Demonstrators hold cold vigil
Therefore, this crisis is important for what it says about relations between the West and Russia as much as for what happens in Ukraine itself.
Many Western governments see Ukraine as a piece of unfinished business. Ukraine has taken some steps in the right direction, they think, such as giving up its nuclear weapons, but it has not fully emerged into the democratic light of day as some of its neighbours, like Poland and Hungary, have.
The fact that Viktor Yanukovych was declared the winner without the investigation into possible vote-rigging as demanded by Western leaders will only add to the tension.
The US Secretary of State Colin Powell's forceful condemnation and his threat of "consequences" shows that Washington, after a cautious start, has decided to make this an issue.
The West would have preferred a different result but it could have accepted any fair result. It is making a loud noise about what is thought to be an unfair result.
For Russia, and particularly for President Putin, on the other hand, Ukraine should be in its sphere of influence.

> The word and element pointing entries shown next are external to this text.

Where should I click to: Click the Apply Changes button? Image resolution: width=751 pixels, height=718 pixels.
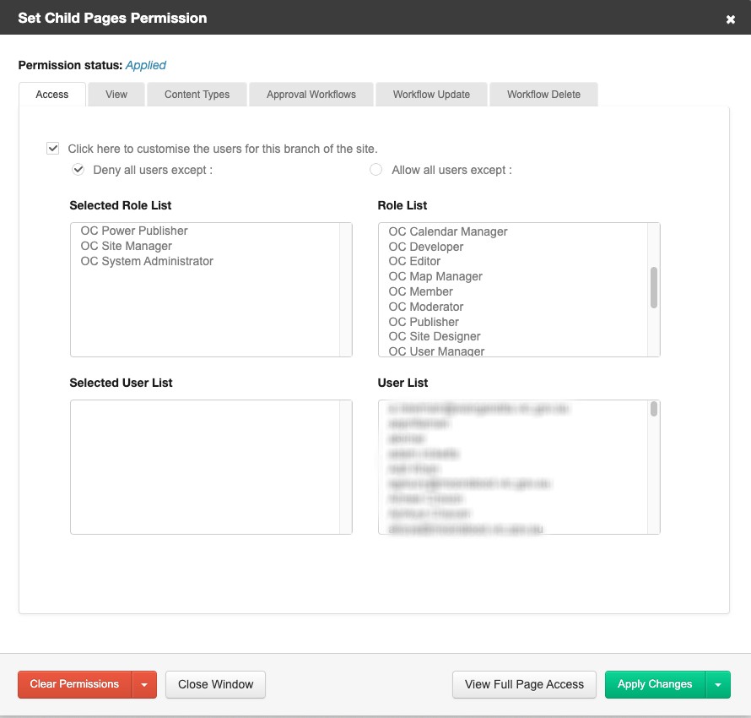(654, 684)
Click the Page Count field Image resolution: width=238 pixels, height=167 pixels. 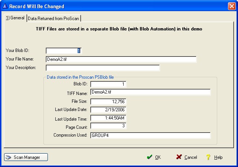click(108, 126)
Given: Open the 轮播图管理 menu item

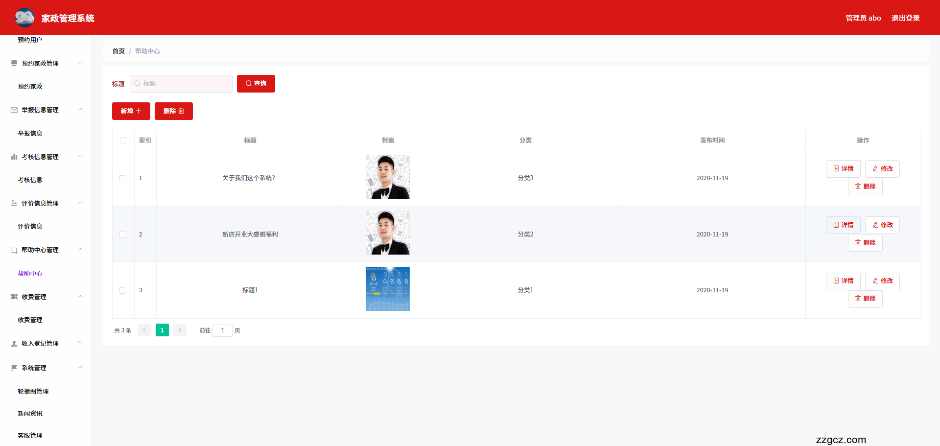Looking at the screenshot, I should [33, 391].
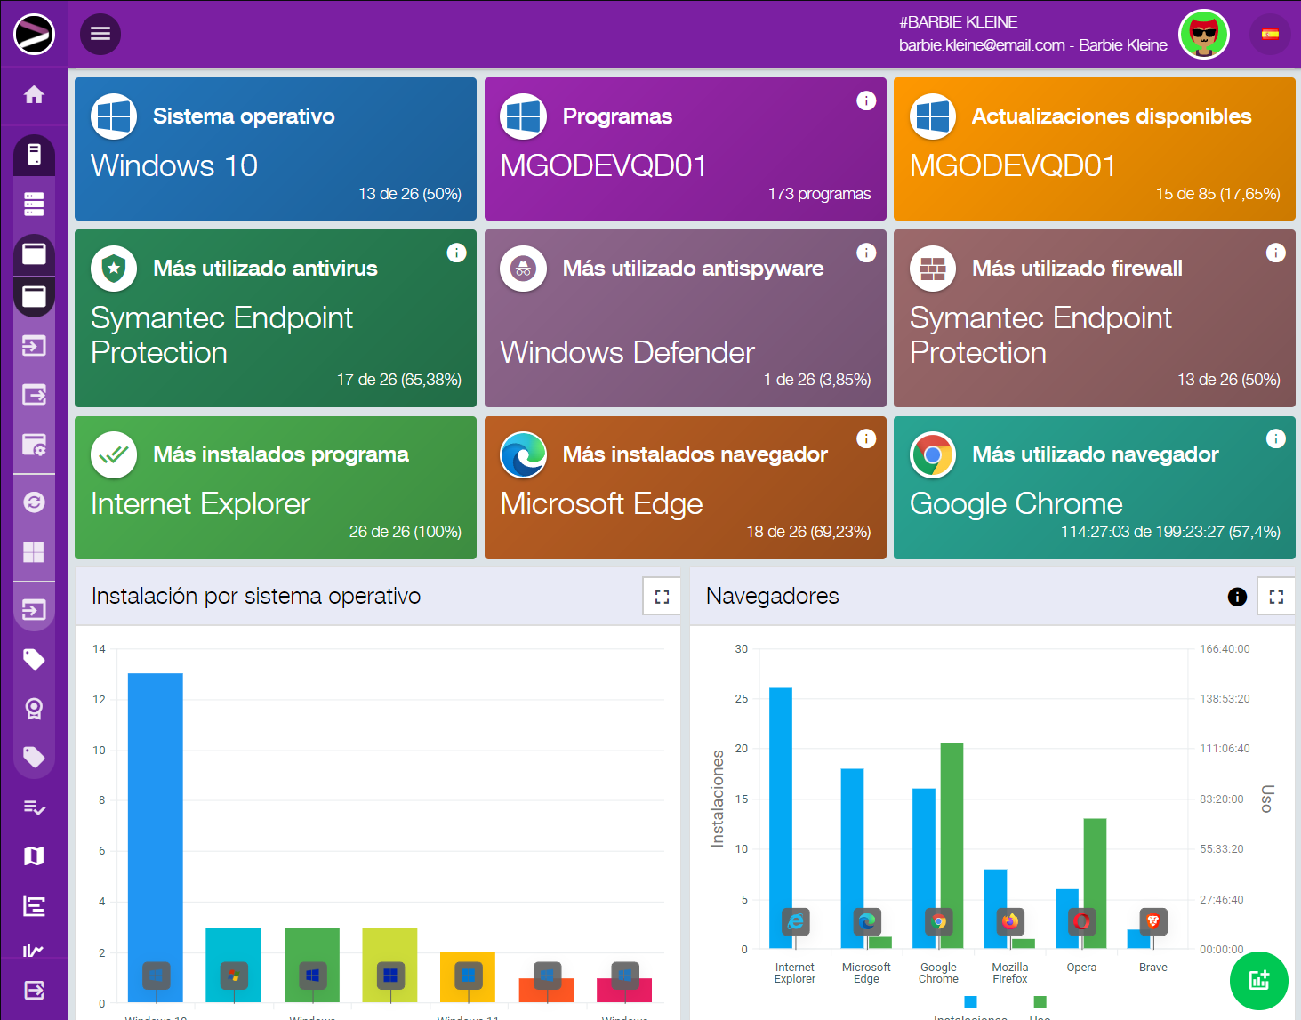Toggle the blue Instalaciones legend swatch
Image resolution: width=1301 pixels, height=1020 pixels.
click(x=970, y=1002)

Ukraine after all was where the Russia state itself began in the 9th Century and the idea that Ukraine should float off to join the EU and maybe even Nato is not a welcome one.
"In the last year especially, President Putin has been trying to re-establish Russian influence in the former Soviet states," said Margot Light, Professor of International Relations at the London School of Economics.
"He has been a disappointment to the West, which does not quite know how to deal with him at the moment.
"But it is not a case of 'win or lose' Ukraine for either side. Whoever leads Ukraine has to get on with both Russia and the West. Yanukovych is not a Milosevic figure. Ukraine is not like Belarus.
"What has angered the people is the way in which the election was held. I attended the parliamentary elections there in 2002 and the level of administrative interference is tremendous. This is a popular revolt against interference."
Unlike the revolutions in Serbia or Georgia, there is, however, a sense that even if Ukraine does not move wholeheartedly towards reform this time, it is not the end of the story. The narrowness of the result shows a groundswell in favour of further reform.
Unless suspected irregularities are checked into, there will no doubt be economic implications for Ukraine, which gets considerable EU aid each year, and any idea that it might want to move towards candidate status for membership would have to be put on hold.
The EU will have a chance of putting its views to President Putin himself at a Russia-EU summit in The Hague on 25 November.
But Ukraine is not at the beginning of a revolutionary movement in the region. It is at the end of it. It is not a bellwether state. It is following a wind of change which has blown strongly elsewhere. So its importance is thereby somewhat diminished.
For some years, both the West and Russia were content that the country should feel its way forward slowly. It kept on good terms with both.
That ambiguity could not last for ever.
A result which is tainted by suspicion of fraud would make the thinkable - that Ukraine might indeed one day fully join the community of European nations - into the unthinkable again. Ukraine would remain a halfway house.